The text which goes with these maps and chart from BBC News :
Much of the globe has now been hit by the lethal strain of bird flu that is fast becoming a major avian killer around the world.
Millions of birds have died or been destroyed as a result of outbreaks in dozens of countries since the H5N1 strain emerged in South-East Asia in 2003, before spreading to Europe and Africa.
The number of cases among humans is also rising - by the end of 2006 the number of human deaths from the disease had more than doubled in a year, with a noticeably higher mortality rate of almost 60%.
And by the following spring, the 300th human case was confirmed.

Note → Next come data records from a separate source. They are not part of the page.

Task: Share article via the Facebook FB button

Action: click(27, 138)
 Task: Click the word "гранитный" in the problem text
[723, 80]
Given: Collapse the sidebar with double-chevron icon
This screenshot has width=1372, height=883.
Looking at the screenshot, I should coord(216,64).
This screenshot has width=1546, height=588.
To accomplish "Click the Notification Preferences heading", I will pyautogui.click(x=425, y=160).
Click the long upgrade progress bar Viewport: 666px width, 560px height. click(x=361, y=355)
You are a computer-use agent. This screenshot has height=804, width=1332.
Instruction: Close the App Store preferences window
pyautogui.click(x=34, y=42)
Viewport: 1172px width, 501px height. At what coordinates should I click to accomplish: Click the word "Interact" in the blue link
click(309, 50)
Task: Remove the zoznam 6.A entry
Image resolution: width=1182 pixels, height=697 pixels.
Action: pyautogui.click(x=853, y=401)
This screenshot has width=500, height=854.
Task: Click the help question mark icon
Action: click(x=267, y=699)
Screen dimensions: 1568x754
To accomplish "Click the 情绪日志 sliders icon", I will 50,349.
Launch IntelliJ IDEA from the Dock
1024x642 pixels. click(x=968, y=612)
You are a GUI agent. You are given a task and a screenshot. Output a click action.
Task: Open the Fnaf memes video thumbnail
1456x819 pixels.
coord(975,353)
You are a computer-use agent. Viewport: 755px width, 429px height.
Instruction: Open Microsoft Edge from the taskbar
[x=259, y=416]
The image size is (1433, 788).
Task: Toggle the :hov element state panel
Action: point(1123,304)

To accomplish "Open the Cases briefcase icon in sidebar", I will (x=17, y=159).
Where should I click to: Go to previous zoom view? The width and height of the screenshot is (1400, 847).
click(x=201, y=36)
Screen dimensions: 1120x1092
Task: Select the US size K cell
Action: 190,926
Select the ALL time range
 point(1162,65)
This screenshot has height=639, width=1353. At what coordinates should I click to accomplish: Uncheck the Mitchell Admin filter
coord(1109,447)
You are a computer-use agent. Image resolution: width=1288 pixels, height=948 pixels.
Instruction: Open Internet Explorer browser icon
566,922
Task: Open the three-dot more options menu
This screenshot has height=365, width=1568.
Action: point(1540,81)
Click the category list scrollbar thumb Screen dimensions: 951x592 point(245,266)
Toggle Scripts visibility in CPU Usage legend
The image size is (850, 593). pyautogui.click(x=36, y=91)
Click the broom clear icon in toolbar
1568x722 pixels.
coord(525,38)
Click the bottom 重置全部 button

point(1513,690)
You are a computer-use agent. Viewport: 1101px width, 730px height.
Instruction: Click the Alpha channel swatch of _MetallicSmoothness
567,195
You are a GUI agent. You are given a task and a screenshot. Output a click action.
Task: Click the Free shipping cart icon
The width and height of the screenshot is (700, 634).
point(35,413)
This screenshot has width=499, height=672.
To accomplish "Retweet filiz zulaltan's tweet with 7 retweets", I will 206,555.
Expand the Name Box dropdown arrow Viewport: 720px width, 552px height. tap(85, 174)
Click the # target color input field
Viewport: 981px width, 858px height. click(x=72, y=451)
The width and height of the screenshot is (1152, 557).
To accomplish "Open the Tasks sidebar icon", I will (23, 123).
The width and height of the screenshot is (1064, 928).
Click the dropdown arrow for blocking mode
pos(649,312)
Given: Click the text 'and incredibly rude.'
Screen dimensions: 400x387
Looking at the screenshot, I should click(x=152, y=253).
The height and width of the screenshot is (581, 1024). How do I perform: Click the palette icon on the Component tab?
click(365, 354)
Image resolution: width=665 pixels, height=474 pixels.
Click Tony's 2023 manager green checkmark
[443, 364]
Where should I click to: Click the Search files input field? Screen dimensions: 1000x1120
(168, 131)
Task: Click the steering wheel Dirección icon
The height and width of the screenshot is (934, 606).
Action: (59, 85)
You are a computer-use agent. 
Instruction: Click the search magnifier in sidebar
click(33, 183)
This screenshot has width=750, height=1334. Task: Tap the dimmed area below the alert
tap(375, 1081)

The first human deaths from H5N1 outside Asia, in January 2006, heightened concern about the spread of the disease, but the World Health Organization pointed out that the deaths, in Turkey, were among people who had been in close contact with infected birds, and were not passed from human to human.
And although a cluster of deaths in Indonesia in May sparked renewed fears about transmission between humans, the WHO maintains there is no evidence of sustained spread from person to person, and scientists do not believe it is mutating into a version that spreads more easily among humans.
In June 2007 Indonesia became the first country to have 100 confirmed cases of H5N1 among humans.
The main concern is that each new human case increases the chances of the feared "human" mutation.
The first outbreaks in the European Union were recorded in January 2006 when cases were confirmed in wild swans in Italy, Greece, Germany and Austria.
Within weeks, cases were confirmed in Slovenia, Slovakia, Hungary, and France, where mass vaccination of ducks and geese on farms was carried out.
At the end of February, the first case involving a cat in Europe was discovered on the German island where a number of wild birds died from the disease earlier in the month.
And in mid-March, human deaths were confirmed in Azerbaijan, where what is believed to be the first canine case was also diagnosed, in a stray dog.
The first case in the UK was confirmed on 6 April, 2006, in a swan found dead on the eastern coast of Scotland.